» **WHAT THE TASK ASKS**
Revise the items below so that every "Where should I click to" reads "Where do I click to", and leave everything else unchanged.

» **INPUT**
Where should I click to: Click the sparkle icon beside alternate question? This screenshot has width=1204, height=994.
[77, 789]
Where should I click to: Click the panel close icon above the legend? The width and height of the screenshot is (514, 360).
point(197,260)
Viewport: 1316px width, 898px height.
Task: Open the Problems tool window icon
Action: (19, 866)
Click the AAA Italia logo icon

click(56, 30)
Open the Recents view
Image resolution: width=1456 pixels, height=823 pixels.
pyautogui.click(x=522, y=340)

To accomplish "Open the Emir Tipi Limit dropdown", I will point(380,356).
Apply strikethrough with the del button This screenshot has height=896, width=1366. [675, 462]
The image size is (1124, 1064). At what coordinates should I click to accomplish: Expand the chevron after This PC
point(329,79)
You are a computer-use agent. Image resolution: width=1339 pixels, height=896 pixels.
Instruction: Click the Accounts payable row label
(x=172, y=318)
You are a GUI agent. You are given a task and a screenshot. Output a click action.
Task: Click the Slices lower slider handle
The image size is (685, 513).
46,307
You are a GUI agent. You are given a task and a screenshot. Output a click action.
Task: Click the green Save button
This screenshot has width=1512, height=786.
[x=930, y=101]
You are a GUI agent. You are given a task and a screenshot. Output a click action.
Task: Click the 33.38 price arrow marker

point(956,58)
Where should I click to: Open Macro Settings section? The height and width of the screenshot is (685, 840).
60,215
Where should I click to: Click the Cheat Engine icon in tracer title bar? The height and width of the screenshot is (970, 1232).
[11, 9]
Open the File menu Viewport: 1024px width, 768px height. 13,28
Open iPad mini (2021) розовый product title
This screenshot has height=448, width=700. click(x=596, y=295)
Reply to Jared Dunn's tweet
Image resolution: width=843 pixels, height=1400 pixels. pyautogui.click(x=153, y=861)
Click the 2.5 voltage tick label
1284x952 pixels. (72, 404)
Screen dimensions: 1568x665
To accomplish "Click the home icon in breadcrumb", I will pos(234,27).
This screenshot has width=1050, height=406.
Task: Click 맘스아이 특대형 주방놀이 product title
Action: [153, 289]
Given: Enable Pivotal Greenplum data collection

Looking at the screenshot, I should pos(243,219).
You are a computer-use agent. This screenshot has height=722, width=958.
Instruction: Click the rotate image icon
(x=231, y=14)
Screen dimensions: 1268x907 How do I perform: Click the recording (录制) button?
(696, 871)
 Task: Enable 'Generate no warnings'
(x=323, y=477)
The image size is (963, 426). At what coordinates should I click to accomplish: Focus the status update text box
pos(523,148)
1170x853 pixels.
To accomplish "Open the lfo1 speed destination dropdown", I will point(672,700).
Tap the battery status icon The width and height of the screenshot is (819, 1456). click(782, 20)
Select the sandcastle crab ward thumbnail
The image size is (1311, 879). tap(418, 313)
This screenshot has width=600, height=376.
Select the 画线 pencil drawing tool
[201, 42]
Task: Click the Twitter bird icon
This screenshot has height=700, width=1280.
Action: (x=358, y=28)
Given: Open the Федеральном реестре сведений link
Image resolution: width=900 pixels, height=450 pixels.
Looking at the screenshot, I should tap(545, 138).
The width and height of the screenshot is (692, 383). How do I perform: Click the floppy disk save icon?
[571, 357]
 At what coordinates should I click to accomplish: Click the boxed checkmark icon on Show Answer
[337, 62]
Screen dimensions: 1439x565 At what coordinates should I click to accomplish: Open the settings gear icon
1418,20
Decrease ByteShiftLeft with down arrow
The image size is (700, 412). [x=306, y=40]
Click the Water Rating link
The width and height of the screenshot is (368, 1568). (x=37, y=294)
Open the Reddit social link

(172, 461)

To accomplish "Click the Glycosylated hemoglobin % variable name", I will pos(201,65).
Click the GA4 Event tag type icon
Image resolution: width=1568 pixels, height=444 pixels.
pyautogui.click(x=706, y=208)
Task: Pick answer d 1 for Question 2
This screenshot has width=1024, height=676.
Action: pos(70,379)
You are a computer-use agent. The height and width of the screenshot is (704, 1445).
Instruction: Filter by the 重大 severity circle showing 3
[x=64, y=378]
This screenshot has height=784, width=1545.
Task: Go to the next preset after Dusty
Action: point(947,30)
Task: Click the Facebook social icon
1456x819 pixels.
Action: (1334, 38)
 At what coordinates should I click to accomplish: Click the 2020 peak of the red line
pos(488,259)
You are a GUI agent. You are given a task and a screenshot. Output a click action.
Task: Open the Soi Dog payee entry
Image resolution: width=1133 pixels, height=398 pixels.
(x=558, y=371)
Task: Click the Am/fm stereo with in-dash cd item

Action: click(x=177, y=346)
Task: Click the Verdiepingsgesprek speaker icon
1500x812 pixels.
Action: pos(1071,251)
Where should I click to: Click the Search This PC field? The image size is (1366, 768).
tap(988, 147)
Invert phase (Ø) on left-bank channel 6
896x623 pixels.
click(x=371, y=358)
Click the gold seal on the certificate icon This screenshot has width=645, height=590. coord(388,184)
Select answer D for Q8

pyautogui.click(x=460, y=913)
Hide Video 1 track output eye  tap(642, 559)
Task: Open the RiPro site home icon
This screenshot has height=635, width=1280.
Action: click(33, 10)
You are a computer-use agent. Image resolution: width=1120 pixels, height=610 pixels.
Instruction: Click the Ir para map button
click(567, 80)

» **TASK RESPONSE**
Where do I click to: Click the sparkle icon beside alternate question? This screenshot has width=1204, height=994.
[77, 789]
Where do I click to: Click the panel close icon above the legend? The width and height of the screenshot is (514, 360).
point(197,260)
Viewport: 1316px width, 898px height.
Task: Open the Problems tool window icon
Action: (19, 866)
Click the AAA Italia logo icon

click(56, 30)
Open the Recents view
Image resolution: width=1456 pixels, height=823 pixels.
pyautogui.click(x=522, y=340)

To accomplish "Open the Emir Tipi Limit dropdown", I will point(380,356).
Apply strikethrough with the del button This screenshot has height=896, width=1366. [675, 462]
The image size is (1124, 1064). At what coordinates should I click to accomplish: Expand the chevron after This PC
point(329,79)
You are a computer-use agent. Image resolution: width=1339 pixels, height=896 pixels.
Instruction: Click the Accounts payable row label
(x=172, y=318)
You are a GUI agent. You are given a task and a screenshot. Output a click action.
Task: Click the Slices lower slider handle
The image size is (685, 513).
46,307
You are a GUI agent. You are given a task and a screenshot. Output a click action.
Task: Click the green Save button
This screenshot has width=1512, height=786.
[x=930, y=101]
You are a GUI agent. You are given a task and a screenshot. Output a click action.
Task: Click the 33.38 price arrow marker

point(956,58)
Where do I click to: Open Macro Settings section? The height and width of the screenshot is (685, 840).
60,215
Where do I click to: Click the Cheat Engine icon in tracer title bar? The height and width of the screenshot is (970, 1232).
[11, 9]
Open the File menu Viewport: 1024px width, 768px height. 13,28
Open iPad mini (2021) розовый product title
This screenshot has height=448, width=700. click(x=596, y=295)
Reply to Jared Dunn's tweet
Image resolution: width=843 pixels, height=1400 pixels. pyautogui.click(x=153, y=861)
Click the 2.5 voltage tick label
1284x952 pixels. (72, 404)
Screen dimensions: 1568x665
To accomplish "Click the home icon in breadcrumb", I will pos(234,27).
This screenshot has width=1050, height=406.
Task: Click 맘스아이 특대형 주방놀이 product title
Action: [153, 289]
Given: Enable Pivotal Greenplum data collection

Looking at the screenshot, I should pos(243,219).
You are a computer-use agent. This screenshot has height=722, width=958.
Instruction: Click the rotate image icon
(x=231, y=14)
Screen dimensions: 1268x907 How do I perform: Click the recording (录制) button?
(696, 871)
 Task: Enable 'Generate no warnings'
(x=323, y=477)
The image size is (963, 426). At what coordinates should I click to accomplish: Focus the status update text box
pos(523,148)
1170x853 pixels.
To accomplish "Open the lfo1 speed destination dropdown", I will point(672,700).
Tap the battery status icon The width and height of the screenshot is (819, 1456). click(782, 20)
Select the sandcastle crab ward thumbnail
The image size is (1311, 879). tap(418, 313)
This screenshot has width=600, height=376.
Select the 画线 pencil drawing tool
[201, 42]
Task: Click the Twitter bird icon
This screenshot has height=700, width=1280.
Action: (x=358, y=28)
Given: Open the Федеральном реестре сведений link
Image resolution: width=900 pixels, height=450 pixels.
Looking at the screenshot, I should tap(545, 138).
The width and height of the screenshot is (692, 383). How do I perform: Click the floppy disk save icon?
[571, 357]
 At what coordinates should I click to accomplish: Click the boxed checkmark icon on Show Answer
[337, 62]
Screen dimensions: 1439x565 At what coordinates should I click to accomplish: Open the settings gear icon
1418,20
Decrease ByteShiftLeft with down arrow
The image size is (700, 412). [x=306, y=40]
Click the Water Rating link
The width and height of the screenshot is (368, 1568). (x=37, y=294)
Open the Reddit social link

(172, 461)

To accomplish "Click the Glycosylated hemoglobin % variable name", I will pos(201,65).
Click the GA4 Event tag type icon
Image resolution: width=1568 pixels, height=444 pixels.
pyautogui.click(x=706, y=208)
Task: Pick answer d 1 for Question 2
This screenshot has width=1024, height=676.
Action: pos(70,379)
You are a computer-use agent. The height and width of the screenshot is (704, 1445).
Instruction: Filter by the 重大 severity circle showing 3
[x=64, y=378]
This screenshot has height=784, width=1545.
Task: Go to the next preset after Dusty
Action: point(947,30)
Task: Click the Facebook social icon
1456x819 pixels.
Action: (1334, 38)
 At what coordinates should I click to accomplish: Click the 2020 peak of the red line
pos(488,259)
You are a GUI agent. You are given a task and a screenshot. Output a click action.
Task: Open the Soi Dog payee entry
Image resolution: width=1133 pixels, height=398 pixels.
(x=558, y=371)
Task: Click the Am/fm stereo with in-dash cd item

Action: click(x=177, y=346)
Task: Click the Verdiepingsgesprek speaker icon
1500x812 pixels.
Action: pos(1071,251)
Where do I click to: Click the Search This PC field? The image size is (1366, 768).
tap(988, 147)
Invert phase (Ø) on left-bank channel 6
896x623 pixels.
click(x=371, y=358)
Click the gold seal on the certificate icon This screenshot has width=645, height=590. coord(388,184)
Select answer D for Q8

pyautogui.click(x=460, y=913)
Hide Video 1 track output eye  tap(642, 559)
Task: Open the RiPro site home icon
This screenshot has height=635, width=1280.
Action: click(33, 10)
You are a computer-use agent. Image resolution: width=1120 pixels, height=610 pixels.
Instruction: Click the Ir para map button
click(567, 80)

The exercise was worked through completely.